● **TEXTE À LIRE**:
+ + + +
Dès la première étape Merckx et sa garde blanche de la Faema imposent un tempo d’enfer. Second du prologue derrière Altig, Merckx prend le maillot jaune le lendemain chez lui à Woluwe Saint-Pierre. Un peu plus tard il écrase la course en triomphant dans le Ballon d’Alsace avec 4 minutes d’avance. Dans les Pyrénées Eddy en rajoute en s’offrant un exploit à la Coppi. Échappé dans le Tourmalet, il creuse l’écart sans jamais faiblir face à un peloton désemparé. Après 140 kilomètres d’échappée, c’est le triomphe à Mourenx-ville-nouvelle avec près de 8 minutes d’avance sur son second, l’Italien Dancelli.

À Paris, Merckxissimo, comme Jacques Goddet le surnomme, se classe naturellement premier d’un Tour de France qu’il a dominé outrancièrement. Roger Pingeon, Raymond Poulidor et Felice Gimondi suivant à respectivement 17 minutes 54, 22 minutes 13 et 29 minutes 24. A son maillot jaune, Merckx ajoute le classement de la montagne et le classement par points. Du jamais vu.

« Même Coppi ne gangnait Général et la Montagne », s’enthousiasme son nouveau directeur sportif Guillaume Driessens.

Patron absolu d’un peloton qui va prendre l’habitude de la soumission, Eddy semble quasi imbattable. D’autant que son équipe, Molteni après Faema, maitrise les courses en attendant le coup de grâce donné par le maitre. Classiques, Courses à étapes, Grands Tours, Six Jours, rien n’échappe à l’insatiable appétit de victoires de celui qui est devenu le Cannibale du cyclisme. Seuls quelques rebelles parviennent à troubler l’ordre nouveau.
Roger de Vlaeminck dans les classiques et surtout Luis Ocana dans le Tour.
En 1970 Merckx réalise enfin son rêve de doublé Giro-Tour. Il domine le Giro où il s’impose devant Gimondi avant de s’imposer à nouveau sur le Tour face à Joop Zoetmelk et Gosta Petterson.
+ + + +
● **MATÉRIEL FOURNI**:

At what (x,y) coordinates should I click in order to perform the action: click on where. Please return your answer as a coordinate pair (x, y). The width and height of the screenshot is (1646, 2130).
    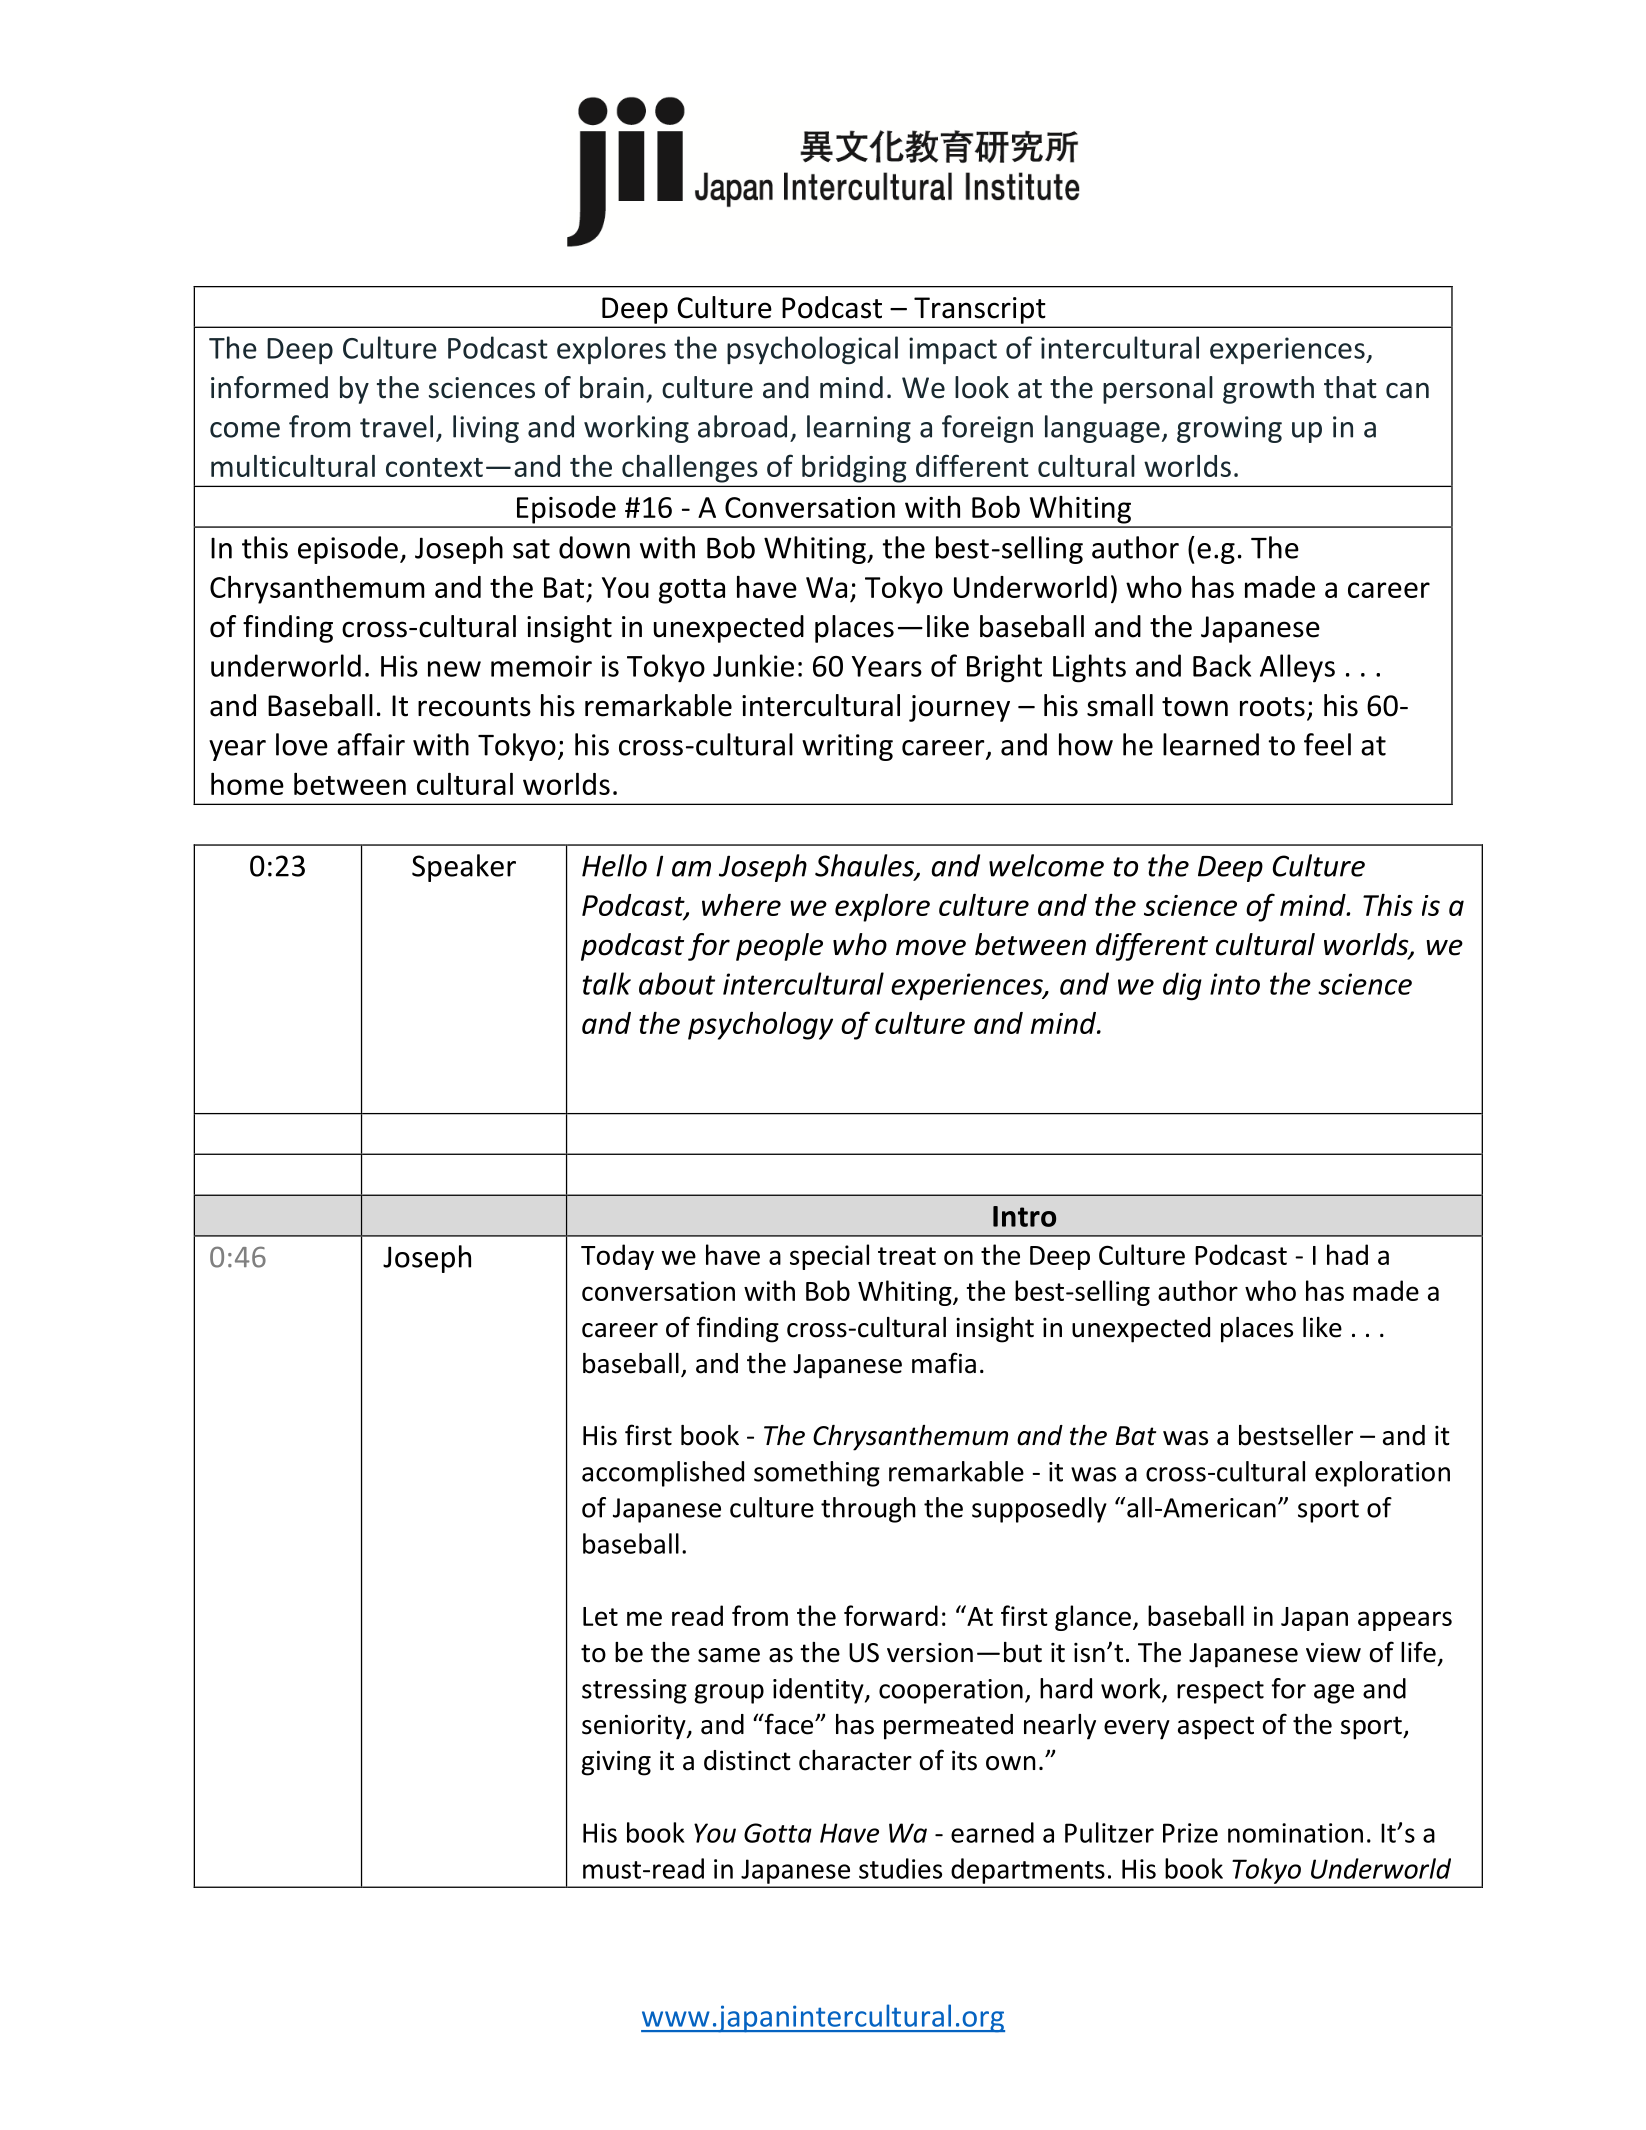
    Looking at the image, I should click on (741, 905).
+ + + +
● **EXERCICE À TRAITER**:
Indiquez si chacune des affirmations suivantes concorde avec le texte sur Merckx, en répondant par oui ou par non et en citant les mots décisifs du texte. (a) Merckx s’empare du maillot jaune dès le prologue. (b) À Mourenx-ville-nouvelle, Merckx compte près de 8 minutes d’avance sur Dancelli. (c) Raymond Poulidor termine le Tour à 22 minutes 13 de Merckx.

● **RÉPONSE ATTENDUE**:
(a) Non : « Second du prologue derrière Altig, Merckx prend le maillot jaune le lendemain chez lui à Woluwe Saint-Pierre. »
(b) Oui : « c’est le triomphe à Mourenx-ville-nouvelle avec près de 8 minutes d’avance sur son second, l’Italien Dancelli. »
(c) Oui : « Roger Pingeon, Raymond Poulidor et Felice Gimondi suivant à respectivement 17 minutes 54, 22 minutes 13 et 29 minutes 24. »